The use of covenants and other exclusionary practices continued for decades until Congress passed the Fair Housing Act of 1968. Before that, African-Americans home buyers and renters were often forced into residential congregations “in certain locations.” Certain sections of Lansing, MI were examples.
And it’s not as though any of this was new. Castanier cites a passage from Clarence Underwood’s book, Greener Pastures. Underwood came to East Lansing from North Carolina in 1954 as a student. He later served as MSU’s Athletics Director. “I had deceived myself,” Underwood writes about his early experiences, “by believing that the numerous black athletes on Michigan State’s football team…represented openness and acceptance in a university setting based on the character of the person rather than the skin color.” He wasn’t alone in feeling that way. Fellow Southern migrants had a saying for it, Castanier recounts, referring to Northern cities as “Up South.”
Perhaps the most interesting–and thematic–aspect of this story is how victories on the field (with Black athletes) for MSU ran parallel to the fight for Open Housing in East Lansing. Both happened at the same time (mid-60s) and in the same geographic place. Castanier documents happenings on the housing side. Suffice it to say here that the debate involved the public sector (East Lansing city government), the area board of realtors, the press, and the university. And, just as we’re seeing today–50 years later–students organized. Castanier writes: “On Monday, May 24, 1965, 75 students staged a sit-in on the steps of Cowles House, the on-campus home of President Hannah. Although Hannah refused to sign a petition signed by 119 faculty members supporting open housing, he did make a strong statement in favor of open housing.”
That recounting is important to note. MSU stood tall when it came to integrating its football team: the university acted as social activist, exercising social responsibility in athletics. But that action didn’t automatically mean MSU would extend activist resolve beyond campus borders. We can forget, sometimes too easily, that institutional leadership and leading for the broader public good aren’t always the same. There are limits, boundaries, even when it would seem that institutional leaders would be otherwise supportive. As Castanier recounts, President Hannah desegregated MSU’s dormitories; recruited Black professors; and served as chair of the U.S. Civil Rights Commission under three U.S. presidents. But when it came to Open Housing in East Lansing … the issue festered, resolved locally with the recognition that change was coming via Federal action with the passage of the aforementioned Fair Housing Act of 1968.
Take-Away Thoughts
The social climate in college football changed not long after the ’65-66 seasons. The rest of college football caught up with Michigan State’s inclusive practices. MSU’s gridiron fortunes changed, too, and for many reasons. For one thing, Duffy’s time in East Lansing was coming to an end. The Glory Years of ’65 and ’66 were followed by a string of teams with unremarkable results: 3-7 (’67), 5-5 (’68), 4-6 (’69), 4-6 (’70), 6-5 (’71), and 5-5-1 (’72), Daugherty’s last.
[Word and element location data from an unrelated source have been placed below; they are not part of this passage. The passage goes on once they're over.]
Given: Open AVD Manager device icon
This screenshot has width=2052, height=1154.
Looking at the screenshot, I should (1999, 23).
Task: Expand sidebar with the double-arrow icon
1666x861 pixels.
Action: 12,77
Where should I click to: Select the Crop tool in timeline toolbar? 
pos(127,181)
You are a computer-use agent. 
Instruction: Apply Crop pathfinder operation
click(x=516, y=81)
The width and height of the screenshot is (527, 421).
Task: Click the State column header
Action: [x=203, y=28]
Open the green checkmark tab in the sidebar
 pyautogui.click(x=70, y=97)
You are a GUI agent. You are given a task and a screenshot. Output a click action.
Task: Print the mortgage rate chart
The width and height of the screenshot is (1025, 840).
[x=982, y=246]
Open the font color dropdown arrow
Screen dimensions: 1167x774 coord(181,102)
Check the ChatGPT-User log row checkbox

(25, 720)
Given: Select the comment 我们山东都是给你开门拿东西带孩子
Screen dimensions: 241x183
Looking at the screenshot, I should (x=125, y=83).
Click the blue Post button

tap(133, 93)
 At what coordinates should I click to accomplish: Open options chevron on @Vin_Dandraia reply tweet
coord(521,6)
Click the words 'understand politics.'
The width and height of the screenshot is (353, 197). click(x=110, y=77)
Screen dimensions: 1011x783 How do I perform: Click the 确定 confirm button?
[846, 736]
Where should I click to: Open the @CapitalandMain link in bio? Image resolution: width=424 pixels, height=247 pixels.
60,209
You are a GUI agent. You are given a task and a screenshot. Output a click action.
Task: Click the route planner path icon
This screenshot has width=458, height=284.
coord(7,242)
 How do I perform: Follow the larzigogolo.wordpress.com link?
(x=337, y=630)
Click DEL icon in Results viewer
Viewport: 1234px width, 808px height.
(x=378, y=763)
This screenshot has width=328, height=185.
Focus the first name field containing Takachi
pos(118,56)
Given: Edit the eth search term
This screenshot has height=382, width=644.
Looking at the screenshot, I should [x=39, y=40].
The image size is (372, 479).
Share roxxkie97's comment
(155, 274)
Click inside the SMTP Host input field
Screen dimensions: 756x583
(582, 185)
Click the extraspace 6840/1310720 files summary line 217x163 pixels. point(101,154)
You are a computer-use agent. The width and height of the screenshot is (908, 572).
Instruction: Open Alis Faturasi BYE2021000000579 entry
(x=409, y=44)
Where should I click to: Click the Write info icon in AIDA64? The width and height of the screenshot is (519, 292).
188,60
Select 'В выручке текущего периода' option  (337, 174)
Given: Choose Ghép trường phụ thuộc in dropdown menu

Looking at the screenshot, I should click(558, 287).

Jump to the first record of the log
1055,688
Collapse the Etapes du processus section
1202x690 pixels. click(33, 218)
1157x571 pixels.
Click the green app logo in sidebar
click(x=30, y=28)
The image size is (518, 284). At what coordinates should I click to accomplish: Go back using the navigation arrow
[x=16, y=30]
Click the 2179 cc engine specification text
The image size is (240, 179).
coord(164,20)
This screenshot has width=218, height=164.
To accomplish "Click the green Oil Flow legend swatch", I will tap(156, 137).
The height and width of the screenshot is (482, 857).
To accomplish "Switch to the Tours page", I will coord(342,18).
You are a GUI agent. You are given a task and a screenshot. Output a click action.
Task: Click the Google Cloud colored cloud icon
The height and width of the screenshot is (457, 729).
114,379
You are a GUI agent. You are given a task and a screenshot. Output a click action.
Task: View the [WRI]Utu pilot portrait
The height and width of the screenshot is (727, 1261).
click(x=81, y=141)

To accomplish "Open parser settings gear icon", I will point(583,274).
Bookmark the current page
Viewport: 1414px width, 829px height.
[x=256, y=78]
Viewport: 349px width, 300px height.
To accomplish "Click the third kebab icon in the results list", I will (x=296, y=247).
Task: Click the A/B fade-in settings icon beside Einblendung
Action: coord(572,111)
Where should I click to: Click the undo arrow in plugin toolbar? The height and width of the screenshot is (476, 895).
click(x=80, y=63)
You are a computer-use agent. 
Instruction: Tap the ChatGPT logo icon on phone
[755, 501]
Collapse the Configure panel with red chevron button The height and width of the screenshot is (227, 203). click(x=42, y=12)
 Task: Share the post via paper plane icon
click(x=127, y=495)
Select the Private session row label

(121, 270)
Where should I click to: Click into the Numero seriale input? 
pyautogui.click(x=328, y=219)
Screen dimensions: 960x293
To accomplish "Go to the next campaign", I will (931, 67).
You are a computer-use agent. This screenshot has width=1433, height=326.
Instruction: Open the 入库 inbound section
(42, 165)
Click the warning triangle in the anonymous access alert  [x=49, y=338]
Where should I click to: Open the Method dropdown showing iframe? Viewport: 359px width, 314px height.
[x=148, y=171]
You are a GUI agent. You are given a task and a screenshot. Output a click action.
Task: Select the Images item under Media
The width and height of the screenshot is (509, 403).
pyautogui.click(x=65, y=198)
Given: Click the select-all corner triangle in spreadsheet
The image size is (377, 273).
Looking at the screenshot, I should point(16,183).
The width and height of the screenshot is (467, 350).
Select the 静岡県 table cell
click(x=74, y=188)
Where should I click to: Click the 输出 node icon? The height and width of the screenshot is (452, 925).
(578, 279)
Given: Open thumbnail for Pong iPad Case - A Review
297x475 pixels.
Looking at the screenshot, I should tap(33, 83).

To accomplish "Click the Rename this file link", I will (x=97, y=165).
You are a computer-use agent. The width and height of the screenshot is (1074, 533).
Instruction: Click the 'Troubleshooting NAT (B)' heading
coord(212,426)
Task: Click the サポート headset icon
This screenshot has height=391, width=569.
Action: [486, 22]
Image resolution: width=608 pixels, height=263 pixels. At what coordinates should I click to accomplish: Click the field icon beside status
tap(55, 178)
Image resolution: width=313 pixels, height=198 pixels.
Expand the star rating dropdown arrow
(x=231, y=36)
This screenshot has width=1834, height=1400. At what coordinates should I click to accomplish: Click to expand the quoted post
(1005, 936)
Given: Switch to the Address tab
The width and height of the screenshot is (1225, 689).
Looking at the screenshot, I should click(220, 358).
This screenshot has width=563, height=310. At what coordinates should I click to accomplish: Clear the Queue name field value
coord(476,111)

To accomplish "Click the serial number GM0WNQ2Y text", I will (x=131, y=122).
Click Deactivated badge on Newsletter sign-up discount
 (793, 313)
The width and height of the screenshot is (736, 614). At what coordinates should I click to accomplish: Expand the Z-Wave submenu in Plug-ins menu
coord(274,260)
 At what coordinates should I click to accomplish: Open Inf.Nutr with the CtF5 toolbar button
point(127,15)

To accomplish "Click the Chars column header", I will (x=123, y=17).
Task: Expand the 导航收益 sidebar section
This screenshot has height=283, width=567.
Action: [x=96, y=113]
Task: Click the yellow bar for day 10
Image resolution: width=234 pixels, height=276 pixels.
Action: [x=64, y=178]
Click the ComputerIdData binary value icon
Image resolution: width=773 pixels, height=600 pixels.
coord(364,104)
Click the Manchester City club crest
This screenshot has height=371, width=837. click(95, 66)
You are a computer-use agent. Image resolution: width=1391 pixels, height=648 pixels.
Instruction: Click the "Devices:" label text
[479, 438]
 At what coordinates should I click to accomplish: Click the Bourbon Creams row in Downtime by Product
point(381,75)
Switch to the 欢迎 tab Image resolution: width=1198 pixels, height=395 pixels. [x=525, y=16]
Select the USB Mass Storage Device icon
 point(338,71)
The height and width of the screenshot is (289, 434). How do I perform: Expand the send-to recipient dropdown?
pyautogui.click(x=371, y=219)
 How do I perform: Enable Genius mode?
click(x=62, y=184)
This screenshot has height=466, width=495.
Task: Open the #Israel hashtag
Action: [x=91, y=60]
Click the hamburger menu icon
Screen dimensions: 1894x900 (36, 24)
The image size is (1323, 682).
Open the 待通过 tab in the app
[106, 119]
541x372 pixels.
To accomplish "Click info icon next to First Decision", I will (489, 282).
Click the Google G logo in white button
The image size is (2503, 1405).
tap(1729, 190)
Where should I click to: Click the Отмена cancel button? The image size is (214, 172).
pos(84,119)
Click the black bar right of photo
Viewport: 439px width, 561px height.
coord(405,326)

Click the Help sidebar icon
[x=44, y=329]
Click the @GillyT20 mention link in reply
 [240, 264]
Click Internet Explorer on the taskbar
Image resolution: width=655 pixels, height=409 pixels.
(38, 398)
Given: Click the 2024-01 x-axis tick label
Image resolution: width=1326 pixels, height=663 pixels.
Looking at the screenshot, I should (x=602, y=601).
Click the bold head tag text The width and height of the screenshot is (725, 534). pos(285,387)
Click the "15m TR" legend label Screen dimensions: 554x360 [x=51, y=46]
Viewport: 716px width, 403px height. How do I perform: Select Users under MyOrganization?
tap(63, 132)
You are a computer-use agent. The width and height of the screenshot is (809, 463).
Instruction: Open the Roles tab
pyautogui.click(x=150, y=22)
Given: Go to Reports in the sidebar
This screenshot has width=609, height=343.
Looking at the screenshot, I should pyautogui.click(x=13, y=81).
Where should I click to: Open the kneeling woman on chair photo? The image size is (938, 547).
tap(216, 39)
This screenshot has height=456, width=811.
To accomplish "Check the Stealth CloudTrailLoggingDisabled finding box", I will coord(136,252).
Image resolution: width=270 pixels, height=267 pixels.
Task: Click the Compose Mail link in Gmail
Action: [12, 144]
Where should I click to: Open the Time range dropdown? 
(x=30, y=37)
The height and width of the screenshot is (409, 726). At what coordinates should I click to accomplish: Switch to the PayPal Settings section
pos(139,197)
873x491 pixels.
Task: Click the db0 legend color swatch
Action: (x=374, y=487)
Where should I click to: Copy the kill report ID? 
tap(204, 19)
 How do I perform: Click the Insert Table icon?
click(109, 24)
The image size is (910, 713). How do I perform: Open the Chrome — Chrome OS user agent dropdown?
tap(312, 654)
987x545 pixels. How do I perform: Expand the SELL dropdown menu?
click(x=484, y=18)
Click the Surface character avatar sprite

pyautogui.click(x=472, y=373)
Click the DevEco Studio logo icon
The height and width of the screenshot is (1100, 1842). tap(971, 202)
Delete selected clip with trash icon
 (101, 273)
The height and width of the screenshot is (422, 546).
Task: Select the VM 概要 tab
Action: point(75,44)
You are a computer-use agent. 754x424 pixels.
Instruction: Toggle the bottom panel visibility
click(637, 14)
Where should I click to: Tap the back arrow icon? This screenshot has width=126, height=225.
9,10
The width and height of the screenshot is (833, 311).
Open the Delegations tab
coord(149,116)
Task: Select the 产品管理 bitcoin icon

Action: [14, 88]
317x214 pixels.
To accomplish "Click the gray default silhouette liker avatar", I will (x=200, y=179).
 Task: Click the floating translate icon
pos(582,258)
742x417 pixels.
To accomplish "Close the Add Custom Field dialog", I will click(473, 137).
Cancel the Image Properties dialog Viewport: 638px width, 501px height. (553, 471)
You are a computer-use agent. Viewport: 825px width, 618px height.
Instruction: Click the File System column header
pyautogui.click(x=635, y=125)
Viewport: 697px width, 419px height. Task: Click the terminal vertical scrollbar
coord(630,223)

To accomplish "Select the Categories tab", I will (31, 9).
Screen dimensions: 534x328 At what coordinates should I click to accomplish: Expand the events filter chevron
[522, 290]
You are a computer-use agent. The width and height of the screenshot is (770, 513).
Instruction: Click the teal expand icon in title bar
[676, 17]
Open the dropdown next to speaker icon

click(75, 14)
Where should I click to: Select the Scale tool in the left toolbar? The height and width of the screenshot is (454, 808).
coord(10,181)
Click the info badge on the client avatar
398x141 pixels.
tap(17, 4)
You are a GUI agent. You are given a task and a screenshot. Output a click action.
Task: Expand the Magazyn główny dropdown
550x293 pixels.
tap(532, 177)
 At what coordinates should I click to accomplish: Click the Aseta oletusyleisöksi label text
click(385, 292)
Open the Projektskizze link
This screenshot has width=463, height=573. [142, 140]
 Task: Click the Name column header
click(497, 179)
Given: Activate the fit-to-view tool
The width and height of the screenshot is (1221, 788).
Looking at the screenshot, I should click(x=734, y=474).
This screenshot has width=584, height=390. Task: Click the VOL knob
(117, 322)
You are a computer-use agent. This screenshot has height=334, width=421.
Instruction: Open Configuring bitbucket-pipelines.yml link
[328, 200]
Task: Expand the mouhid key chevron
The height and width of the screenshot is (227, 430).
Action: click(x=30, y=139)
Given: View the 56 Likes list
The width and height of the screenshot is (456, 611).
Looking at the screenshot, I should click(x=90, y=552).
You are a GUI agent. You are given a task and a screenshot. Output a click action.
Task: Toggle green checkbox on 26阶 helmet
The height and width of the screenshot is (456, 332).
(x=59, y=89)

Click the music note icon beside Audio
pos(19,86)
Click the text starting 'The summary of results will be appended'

But one thing remained the same–then and through today: what happens on the field often stays there. While Spartan fans everywhere can be proud of MSU for what it did 50 years ago, questions linger about why the university didn’t do more back then. For that matter, today’s college fans everywhere need to ask: Why aren’t we doing more now? Why, over these many decades, has the situation remained generally the same?
Shouldn’t we expect more? Demand more?
Yes and Yes. What happens on the field should happen in our communities. It typically doesn’t. And that’s an American tragedy.
Important article, well researched, and eve opening. Thanks for the perspective.